Опять от ворот поворот. Чего ей надо? Чего она хотела? Помочь мне обрести постоянство, и все? Может, она и замуж за меня не собиралась?

– Венчаемся! Сию минуту!

– Но нам же нельзя…

– Почему?

У нас нет денег. Ей не разрешалось вступать в брак, она подписала какое-то обязательство. Это было бы бесчестно…



Бедняжка вверяла себя моим рукам.

– Тогда залезай ко мне в кровать.

– Нет.

– Да. Почему нет?

– Нельзя. Это было бы…

– Что? Прикажешь изнывать, оттого что ты… ну почему я обязан ждать?!.. Ты же знаешь, что такое мужчина… из-за какого-то идиотского обязательства стать кислой школьной училкой? И всего-то?!

– Сэмми, я тебя прошу…

– А я тебя люблю.

– Пусти!

– Да как же ты не понимаешь? Я люблю тебя. Ты любишь меня. Да тебе бы с восторгом кинуться в мои объятия, а мне в твои… отдать всю твою красоту, разделить ее… да что ж ты меня никак не подпускаешь! Ты что, меня не любишь? А я-то думал, что любишь!

– Так оно и есть.

– Отчетливей.

– Я тебя люблю…

И все равно она не соглашалась. Мы просиживали на краю узкой кушетки, устраивая нелепые баталии; глупость чистейшей воды. Со временем пропадало даже желание, а мы сидели бок о бок, я вдруг ударялся в разглагольствования насчет выставки или полотна, над которым в тот момент работал. А порой возвращался к разговору (если монолог можно назвать разговором), который сам же прервал с четверть часа назад.
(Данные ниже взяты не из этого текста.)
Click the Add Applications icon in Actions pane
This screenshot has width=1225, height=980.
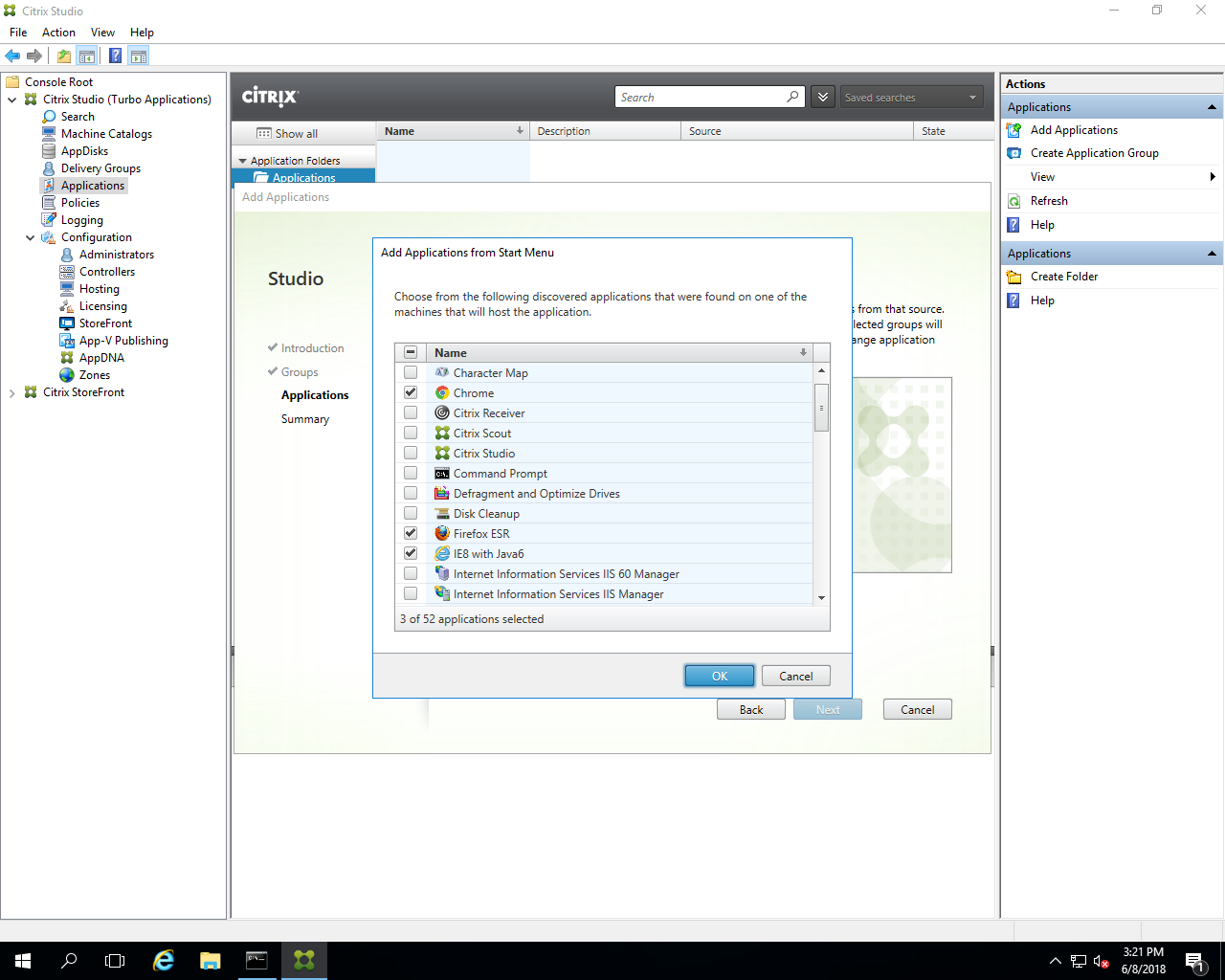point(1014,129)
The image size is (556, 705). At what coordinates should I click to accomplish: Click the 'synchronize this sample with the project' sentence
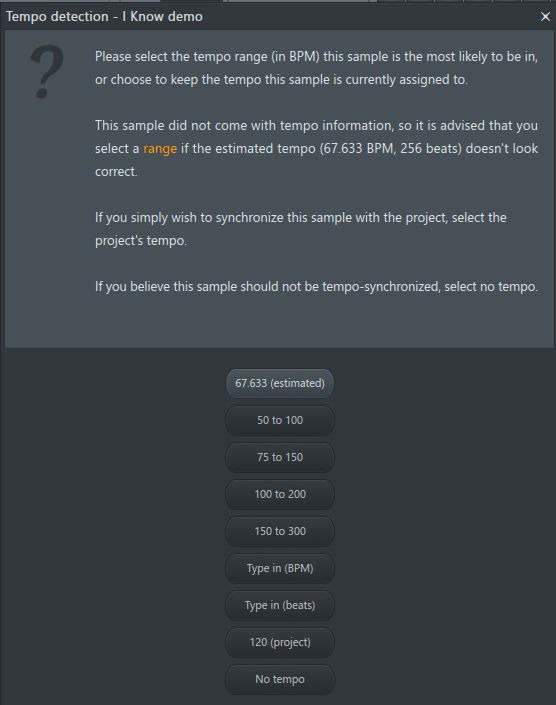(x=301, y=218)
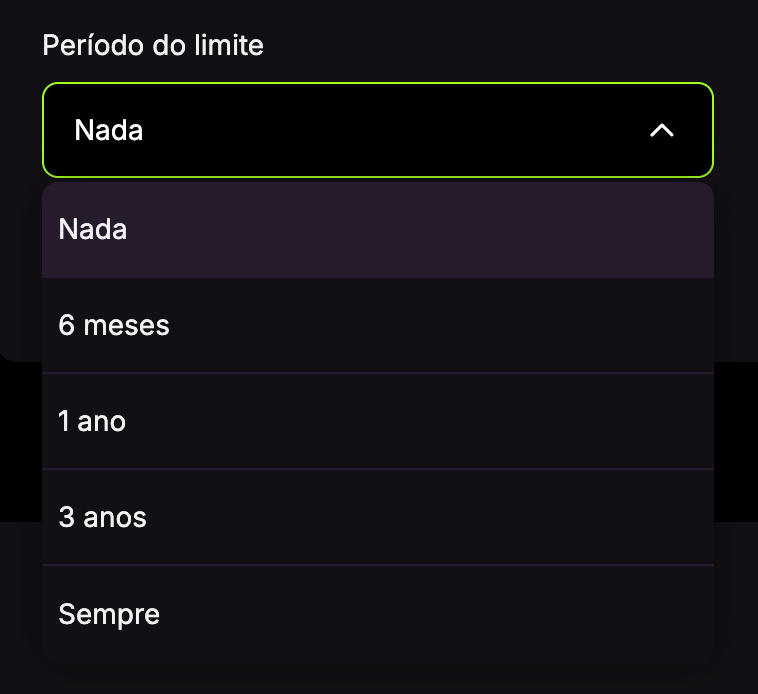The height and width of the screenshot is (694, 758).
Task: Select the Nada option in the list
Action: coord(378,230)
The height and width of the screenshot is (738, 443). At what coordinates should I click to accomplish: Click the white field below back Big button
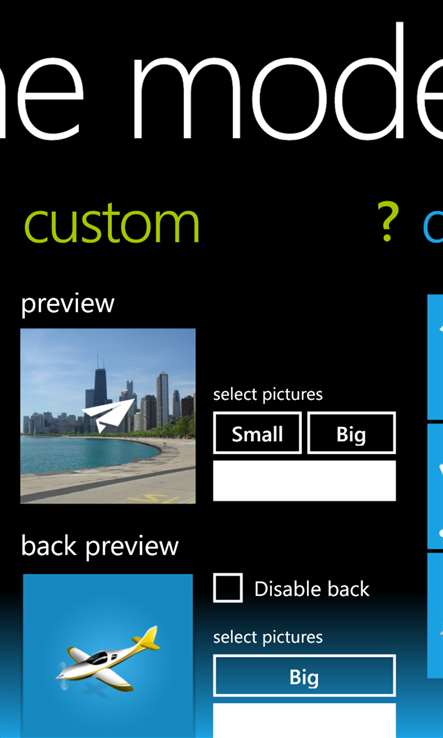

Беатрис принадлежала моему единственному конкуренту. И, стало быть, не имела права распоряжаться собственным телом. Так она считала и поступала сообразно. И мы пока что не могли пожениться. Время от времени она приходила ко мне в комнату, и мы сидели рядком на краешке постели. Ну зачем она это делала, а? Ощутила во рту солоноватый привкус любопытства и решила подойти к запретному порогу восторга насколько хватало смелости? Или что?

– Я рехнусь.

У нее было поразительно подвижное тело, податливое в любом месте, где б ты его ни коснулся, но когда я бросил эту непотребную ремарку, ее тело застыло в моих руках.

– Сэмми, никогда больше не говори таких вещей!

– Я рехнусь, вот увидишь.

– Не смей!

В ту пору сумасшествие не было столь модным, как нынче. Мало кто решался бодренько объявить о собственной психической неуравновешенности или шизоидности. Пожалуй, в этом отношении, как и во многих других, я обогнал эпоху. Там, где сегодняшняя девица была бы исполнена сочувствия, тогдашняя Беатрис перепугалась. Дала мне нужный рычаг.